Exercise aim> Please print nothing but the lines from the one containing "Click the step 1 number badge" to the final line below, exactly, and no pictures.

Records provided>
▬▬▬

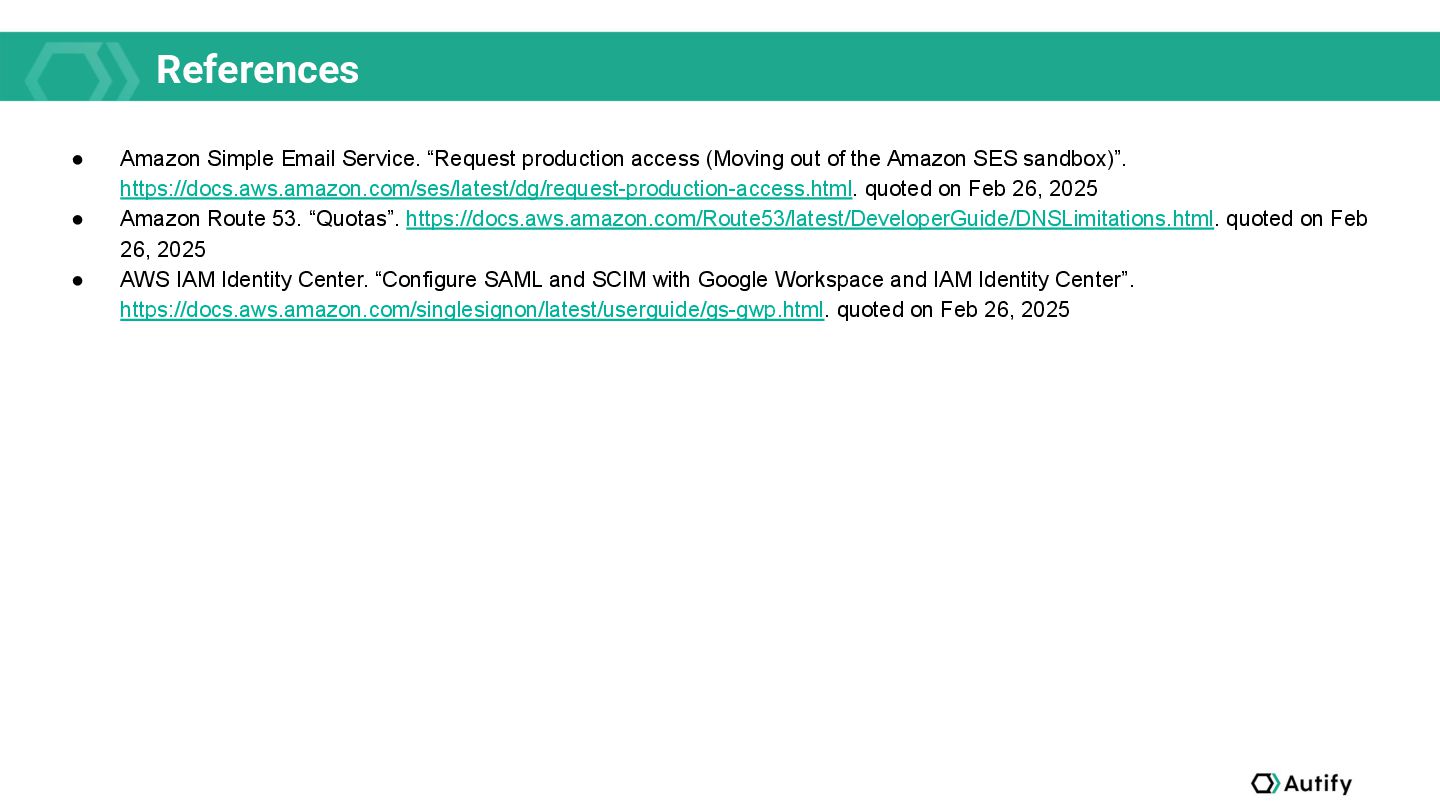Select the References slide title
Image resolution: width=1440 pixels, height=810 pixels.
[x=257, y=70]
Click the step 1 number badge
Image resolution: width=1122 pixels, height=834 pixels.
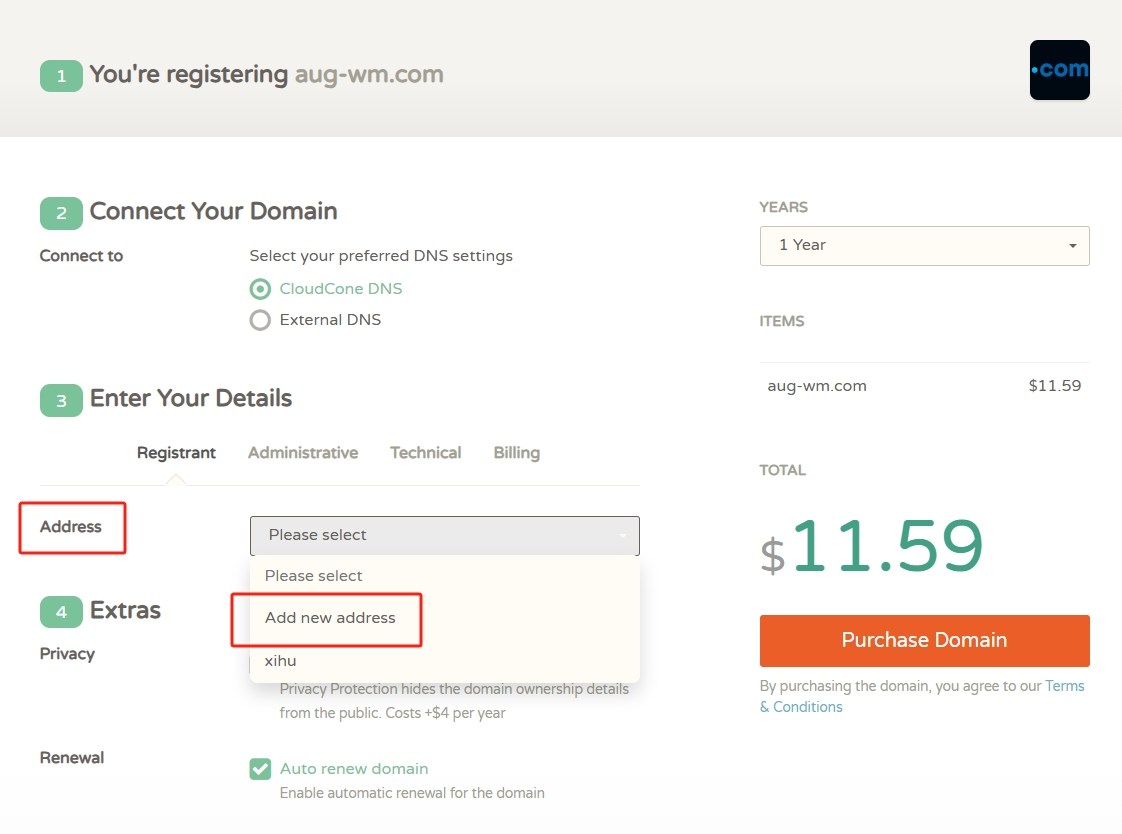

▬▬▬

Exercise output>
Click the step 1 number badge
Image resolution: width=1122 pixels, height=834 pixels.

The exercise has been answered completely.